***** DOCUMENT SECTION

The Good, the Bad and the Ugly: watching my code evolve over a?decade

The Good, the Bad and the Ugly: watching my code evolve over a?decade

Lessons learned in growing, maintaining, and trying to kill my?product


[cross post of my original 11/16/21 blog since that blog may be behind a paywall sometimes.]


During my career at Microsoft, Amazon and Google, I’ve spearheaded a number of new products. Bootstrapping something, particularly something greenfield, is cool and exciting. You’re pioneering. There’s no past chaining you. You’re not stuck with some old crappy code somebody wrote before you. There’s no pre-existing customers that you can accidentally break with a bad push. You write the rules. It’s energizing.

Evolving an older codebase sounds like the exact opposite. Yet I assert that when you move from shiny object to shinier object, you miss out on an important part of maturing as a software engineer: observing the evolution of the code you wrote over many versions. How does it stand the passage of time? By leaving, you avoid seeing the price for poor decisions you made, years down the road. You avoid watching a new generation of junior engineers analyzing every decision you made, and sometimes even think you’re an idiot for the choices you made. You avoid a lesson in humility.

**********
***** EXTRACTED ENTRIES

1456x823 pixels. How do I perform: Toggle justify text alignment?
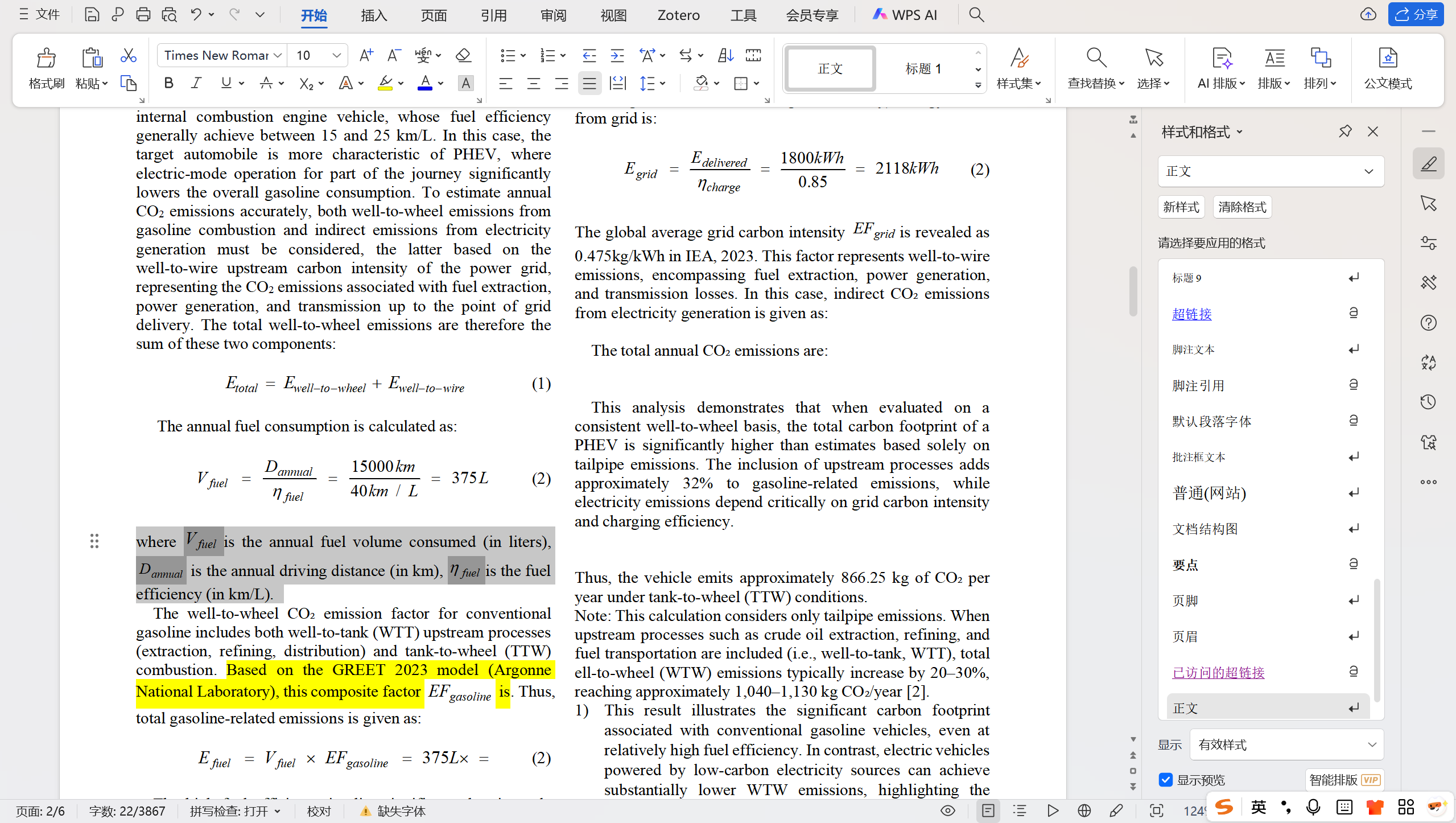point(589,84)
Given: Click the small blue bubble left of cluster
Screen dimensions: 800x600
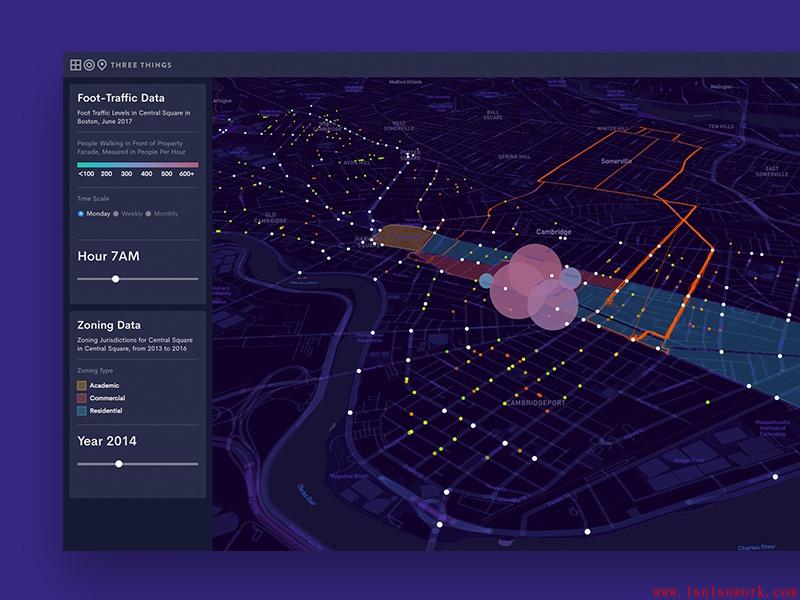Looking at the screenshot, I should 485,281.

**********

JOBS
A. Reproduce the passage of the blog post about watching code evolve over a decade between "[cross post of" and "rules. It’s energizing.", inclusive.
B. Which companies does the blog post about watching code evolve over a decade name as places where the writer worked?
C. Write the next part of the blog post about watching code evolve over a decade, starting after its last sentence.

RESPONSES IN ORDER
A.
[cross post of my original 11/16/21 blog since that blog may be behind a paywall sometimes.]


During my career at Microsoft, Amazon and Google, I’ve spearheaded a number of new products. Bootstrapping something, particularly something greenfield, is cool and exciting. You’re pioneering. There’s no past chaining you. You’re not stuck with some old crappy code somebody wrote before you. There’s no pre-existing customers that you can accidentally break with a bad push. You write the rules. It’s energizing.

B.
Microsoft
Amazon
Google

C.
Having to evolve a pre-existing, well-established piece of software requires an entirely different skill set than bootstrapping a shiny thing. It goes beyond “keeping the lights on.” You start seeing how little choices become amplified over time. Did you create scalable and sustainable processes? You see how small little bits of technical debt accrue.

“Software engineering” is not just “writing code.” It’s also what happens next.

And lastly, if you hang around for long enough, you get to do something heart-breaking: start killing the product of your hard work. Having to set aside your feelings and objectively decide: it’s time to deprecate this thing, it cannot grow to accommodate the needs of the new generation.

I watched what I built (TPSGenerator, Amazon’s internal load and performance testing platform) evolve from 100 lines of code to 100,000 lines of code over a decade. It went from being a pet project that I worked on weekends and nights to being a business critical application that thousands of services at Amazon use every day, and is maintained by an actual team of engineers. That experience taught me a lot about software evolution.


2009: The?seed

My first task at Amazon was testing two new hot features in AWS: Elastic Load Balancer (ELB) and AWS Auto Scaling. You could put EC2 instances behind a load balancer, and if the load grew beyond current capacity, auto-scaling would launch more instances of EC2.

To test ELB, I deployed a simple http-server to a bunch of EC2 instances behind that load balancer. The http-server would respond with a payload that included the name of the EC2 instance. I then wrote a test to hit the load balancer in a loop, keeping a count of how many times each EC2 instance was chosen by the ELB. At the end of the test, I could assert that all the EC2 instances behind the load balancer had been hit, and verify that the load had been spread more less fairly among the instances.

But how to test auto-scaling? I needed to run that code at high throughput, so that auto-scaling would kick in. And, I needed to generate all kinds of interesting traffic spikes to see how Auto Scaling would adapt. I didn’t know it back then, but I was writing a poor man’s load generator, much like jMeter.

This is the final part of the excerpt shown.